Looks like you found them just in time, too--I've heard of people finding black goo that USED TO BE bills, but were too rotted for the bank to identify & honor.  Congrats!


----------



## card (Dec 25, 2005)

What a great find!!  I have heard of finding jars with old silver dollars but never the bills.
 Merry Christmas!!  []


----------



## swizzle (Dec 25, 2005)

So the jar wasn't see through was it? I would continue to check out that dump for a while. I can't picture someone just throwing their own money away like that. I'm guessing someone died and their kids or relatives just chucked out all the stuff in the cupboards. Make sure you check everything, not just jars. Check boxes, appliances, anything that might be from that house should be suspect. Many people have more then one cache and for good reason. How would you like to have your house broken into and all your cash stolen in one lump sum.
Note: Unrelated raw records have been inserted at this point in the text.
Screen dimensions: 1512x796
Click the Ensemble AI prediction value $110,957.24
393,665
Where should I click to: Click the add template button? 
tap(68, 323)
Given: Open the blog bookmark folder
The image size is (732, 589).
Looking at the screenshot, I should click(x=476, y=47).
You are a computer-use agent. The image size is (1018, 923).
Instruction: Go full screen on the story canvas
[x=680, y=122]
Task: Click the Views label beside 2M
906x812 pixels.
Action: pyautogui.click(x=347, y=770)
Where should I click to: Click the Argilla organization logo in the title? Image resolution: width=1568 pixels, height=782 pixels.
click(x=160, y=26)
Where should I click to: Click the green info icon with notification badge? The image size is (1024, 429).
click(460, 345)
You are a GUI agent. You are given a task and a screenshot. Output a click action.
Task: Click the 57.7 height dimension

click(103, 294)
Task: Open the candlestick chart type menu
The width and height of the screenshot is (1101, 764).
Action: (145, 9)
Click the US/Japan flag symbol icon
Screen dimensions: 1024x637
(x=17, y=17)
Break any cash you have in the house up into smaller amounts and hide them all in different locations. That way if someone does break in then they won't get it all. One good place to hide spare cash is in the clothes rod in your closet or the rod that holds up your shower curtain. Just roll up some bills and place them in a plastic baggy and shove them inside. The places to hide money are endless. Just find something better then your jewelry box or your sock drawer or under your bed and your all set. Check it all and lets us know if you find anymore. Congrats on your super cache and good luck on finding more. I also found my first large cache this year. Just over $800 bucks. Its an awesome feeling. Happy Holidays to All, Jason


----------



## Mainely Broken (Dec 25, 2005)

Caretaker, that was just awesome!!! Found myself a few fluff jars but not like yours!! That is too sweet..yes pun intended. Happy Happy Joy Joy!!!!
 Vicky


----------



## Miles (Dec 26, 2005)

How old are those 100's?


----------



## lacolobiger (Dec 26, 2005)

I can just make out the serial no"s   Yes they seem to be the ones I lost!! Send them to me. ) Nice Find You Lucky Dogg!!!!


----------



## madman (Dec 26, 2005)

wow now that is an amazing find, whats the date on those bills   mike


----------



## Caretaker maine (Dec 29, 2005)

1981


----------



## Jim (Dec 30, 2005)

What a nice Christmas gift from the Marshmallow Man! I've found some silver coins, but never anything like that. I sometimes daydream about unearthing an old $20 gold piece some day. I have found a number of coins just scratching around by my house. Gotta get a metal detector! Congratulations on your cache of cash. Maybe your next one will be an old blue Ball Perfect Mason full of $500s and $1000s and/or some gold. Jim


----------



## diginit (Dec 30, 2005)

Not too sure I'd be flashin' money around this close to tax time.  Although donations are deductable, and gratefully accepted through my profile. []  Happy Holidays!


----------



## southern Maine diver (Dec 31, 2005)

Hey aretaker... great find!  It sure shows you that we need to take our time and check everything befor tossing it[]

 I guess the ground isn't too frozen to dig, huh? Where's Downeast digger when you need him?

 Good luck and happy New Year...[]
 Wayne


----------



## Mainepontil (Jan 2, 2006)

1981!!!! where are you diggin dude, in the trash piles at the town dump.  

 Good finds though, just make sure you wash up after that dig.  

 Joel


----------